▸ Task directions
Repeat the listing word for word, but skip any pictures.
- - -
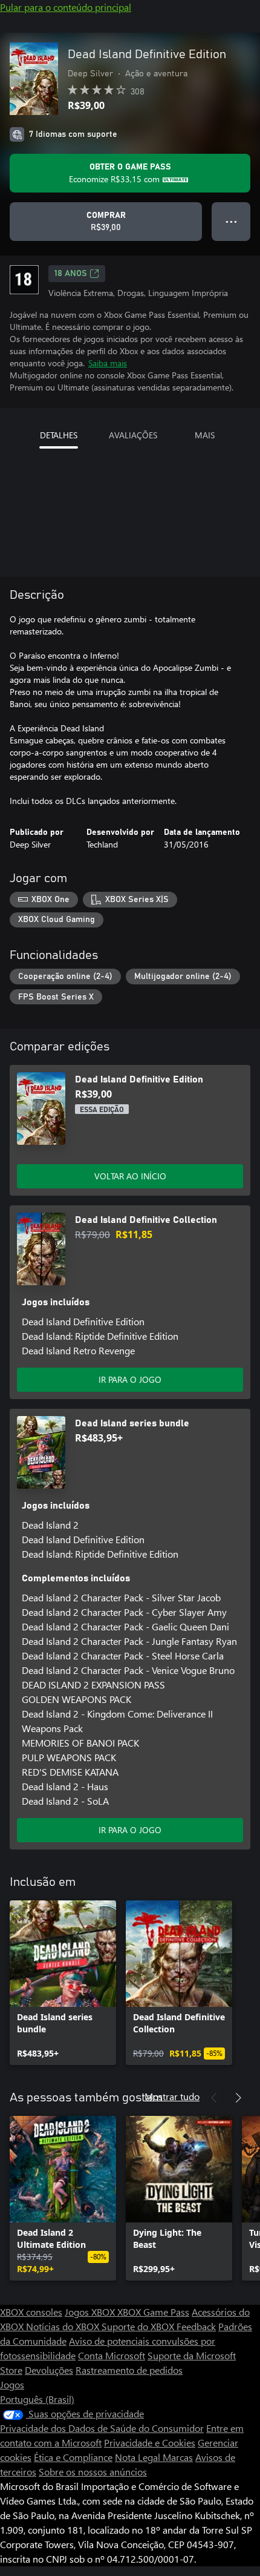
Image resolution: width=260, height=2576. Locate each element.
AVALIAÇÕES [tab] (133, 435)
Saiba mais (107, 363)
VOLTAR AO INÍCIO (130, 1176)
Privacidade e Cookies (149, 2442)
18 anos (70, 273)
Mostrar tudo (172, 2096)
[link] (63, 1982)
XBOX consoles (31, 2311)
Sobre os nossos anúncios (93, 2471)
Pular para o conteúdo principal (65, 7)
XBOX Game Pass (153, 2311)
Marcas (178, 2457)
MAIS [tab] (205, 435)
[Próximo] (238, 2097)
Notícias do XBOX (64, 2326)
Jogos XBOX (91, 2311)
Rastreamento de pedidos (129, 2370)
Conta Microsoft (111, 2355)
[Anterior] (214, 2097)
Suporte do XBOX (139, 2326)
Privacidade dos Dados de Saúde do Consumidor (102, 2428)
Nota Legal (139, 2457)
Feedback (196, 2326)
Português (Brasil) (37, 2399)
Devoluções (49, 2370)
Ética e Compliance (73, 2457)
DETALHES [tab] (58, 435)
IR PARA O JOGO (130, 1379)
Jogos (12, 2384)
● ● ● (231, 221)
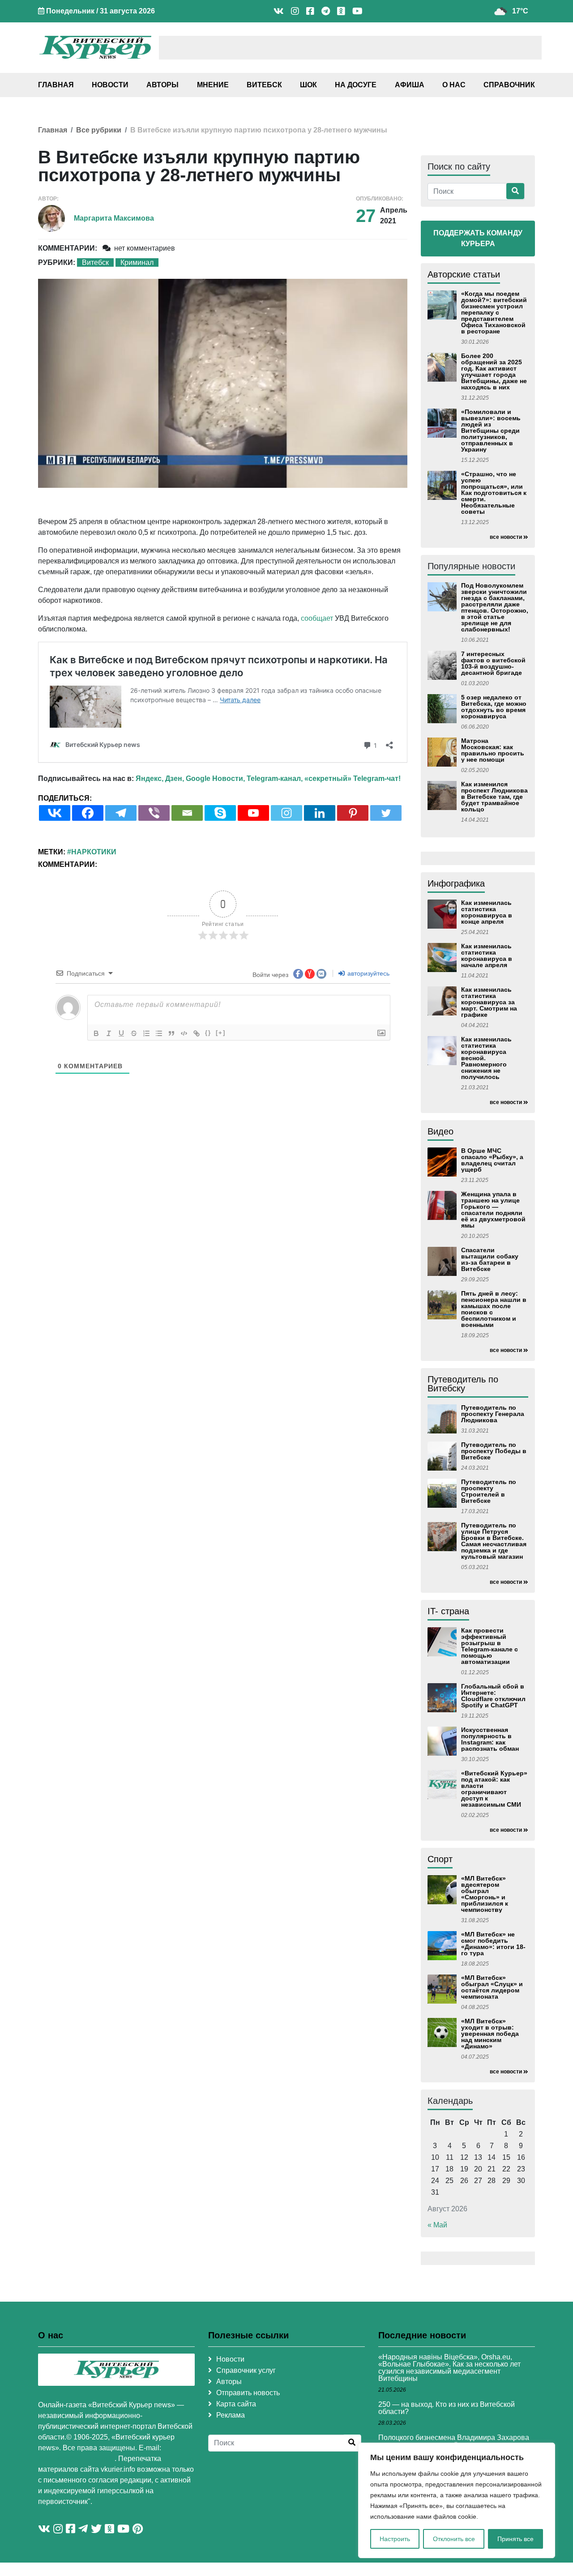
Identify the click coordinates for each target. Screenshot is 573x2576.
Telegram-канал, (275, 778)
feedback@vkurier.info (76, 2458)
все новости (506, 537)
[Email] (187, 813)
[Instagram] (286, 813)
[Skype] (220, 813)
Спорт (440, 1859)
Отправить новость (248, 2393)
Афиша (409, 85)
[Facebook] (87, 813)
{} (208, 1032)
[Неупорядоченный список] (159, 1033)
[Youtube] (253, 813)
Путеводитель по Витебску (463, 1383)
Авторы (162, 85)
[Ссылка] (196, 1033)
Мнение (213, 85)
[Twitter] (386, 813)
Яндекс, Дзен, (160, 778)
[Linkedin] (319, 813)
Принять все (515, 2538)
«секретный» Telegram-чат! (352, 778)
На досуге (355, 85)
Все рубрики (98, 130)
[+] (221, 1032)
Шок (308, 85)
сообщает (317, 618)
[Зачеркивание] (134, 1033)
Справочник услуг (246, 2370)
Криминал (137, 262)
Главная (56, 85)
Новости (110, 85)
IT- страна (448, 1611)
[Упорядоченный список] (146, 1033)
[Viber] (154, 813)
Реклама (230, 2415)
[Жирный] (96, 1033)
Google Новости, (215, 778)
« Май (437, 2225)
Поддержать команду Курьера (477, 238)
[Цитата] (171, 1033)
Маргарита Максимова (114, 218)
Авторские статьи (464, 274)
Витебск (264, 85)
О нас (454, 85)
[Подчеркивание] (121, 1033)
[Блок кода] (184, 1033)
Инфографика (456, 883)
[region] (456, 2500)
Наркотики (93, 852)
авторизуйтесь (367, 973)
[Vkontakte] (54, 813)
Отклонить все (454, 2538)
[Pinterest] (352, 813)
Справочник (509, 85)
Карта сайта (236, 2404)
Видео (440, 1131)
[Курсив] (109, 1033)
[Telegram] (121, 813)
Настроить (395, 2538)
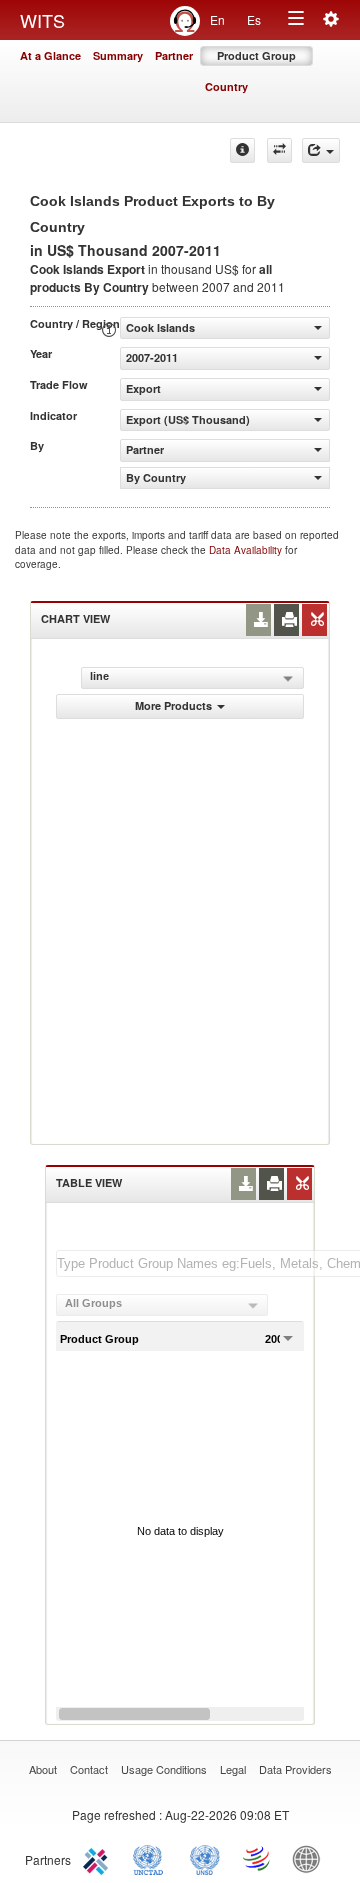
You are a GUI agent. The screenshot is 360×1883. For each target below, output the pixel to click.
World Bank (311, 1858)
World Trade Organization (258, 1858)
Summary (118, 55)
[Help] (242, 150)
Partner (174, 55)
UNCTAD (152, 1858)
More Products (173, 705)
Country (226, 86)
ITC (99, 1858)
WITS (42, 20)
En (217, 19)
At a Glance (50, 55)
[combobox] (162, 1305)
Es (254, 19)
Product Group (256, 55)
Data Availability (247, 550)
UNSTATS (205, 1858)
- - -
▸ Task output
Image resolution: width=260, height=2576. Locate each element.
AVALIAÇÕES [tab] (133, 435)
Saiba mais (107, 363)
VOLTAR AO INÍCIO (130, 1176)
Privacidade e Cookies (149, 2442)
18 anos (70, 273)
Mostrar tudo (172, 2096)
[link] (63, 1982)
XBOX consoles (31, 2311)
Sobre os nossos anúncios (93, 2471)
Pular para o conteúdo principal (65, 7)
XBOX Game Pass (153, 2311)
Marcas (178, 2457)
MAIS [tab] (205, 435)
[Próximo] (238, 2097)
Notícias do XBOX (64, 2326)
Jogos XBOX (91, 2311)
Rastreamento de pedidos (129, 2370)
Conta Microsoft (111, 2355)
[Anterior] (214, 2097)
Suporte do XBOX (139, 2326)
Privacidade dos Dados de Saúde do Consumidor (102, 2428)
Nota Legal (139, 2457)
Feedback (196, 2326)
Português (Brasil) (37, 2399)
Devoluções (49, 2370)
Ética e Compliance (73, 2457)
DETALHES [tab] (58, 435)
IR PARA O JOGO (130, 1379)
Jogos (12, 2384)
● ● ● (231, 221)
Identify the click coordinates for each target. Screenshot is 573x2576.
Telegram-канал, (275, 778)
feedback@vkurier.info (76, 2458)
все новости (506, 537)
[Email] (187, 813)
[Instagram] (286, 813)
[Skype] (220, 813)
Спорт (440, 1859)
Отправить новость (248, 2393)
Афиша (409, 85)
[Facebook] (87, 813)
{} (208, 1032)
[Неупорядоченный список] (159, 1033)
[Youtube] (253, 813)
Путеводитель по Витебску (463, 1383)
Авторы (162, 85)
[Ссылка] (196, 1033)
Мнение (213, 85)
[Twitter] (386, 813)
Яндекс, Дзен, (160, 778)
[Linkedin] (319, 813)
Принять все (515, 2538)
«секретный» Telegram-чат! (352, 778)
На досуге (355, 85)
Все рубрики (98, 130)
[+] (221, 1032)
Шок (308, 85)
сообщает (317, 618)
[Зачеркивание] (134, 1033)
Справочник услуг (246, 2370)
Криминал (137, 262)
Главная (56, 85)
Новости (110, 85)
IT- страна (448, 1611)
[Упорядоченный список] (146, 1033)
[Viber] (154, 813)
Реклама (230, 2415)
[Жирный] (96, 1033)
Google Новости, (215, 778)
« Май (437, 2225)
Поддержать команду Курьера (477, 238)
[Цитата] (171, 1033)
Маргарита Максимова (114, 218)
Авторские статьи (464, 274)
Витебск (264, 85)
О нас (454, 85)
[Подчеркивание] (121, 1033)
[Блок кода] (184, 1033)
Инфографика (456, 883)
[region] (456, 2500)
Наркотики (93, 852)
авторизуйтесь (367, 973)
[Vkontakte] (54, 813)
Отклонить все (454, 2538)
[Pinterest] (352, 813)
Справочник (509, 85)
Карта сайта (236, 2404)
Видео (440, 1131)
[Курсив] (109, 1033)
[Telegram] (121, 813)
Настроить (395, 2538)
You are a GUI agent. The screenshot is 360×1883. For each target below, output the pixel to click.
World Bank (311, 1858)
World Trade Organization (258, 1858)
Summary (118, 55)
[Help] (242, 150)
Partner (174, 55)
UNCTAD (152, 1858)
More Products (173, 705)
Country (226, 86)
ITC (99, 1858)
WITS (42, 20)
En (217, 19)
At a Glance (50, 55)
[combobox] (162, 1305)
Es (254, 19)
Product Group (256, 55)
Data Availability (247, 550)
UNSTATS (205, 1858)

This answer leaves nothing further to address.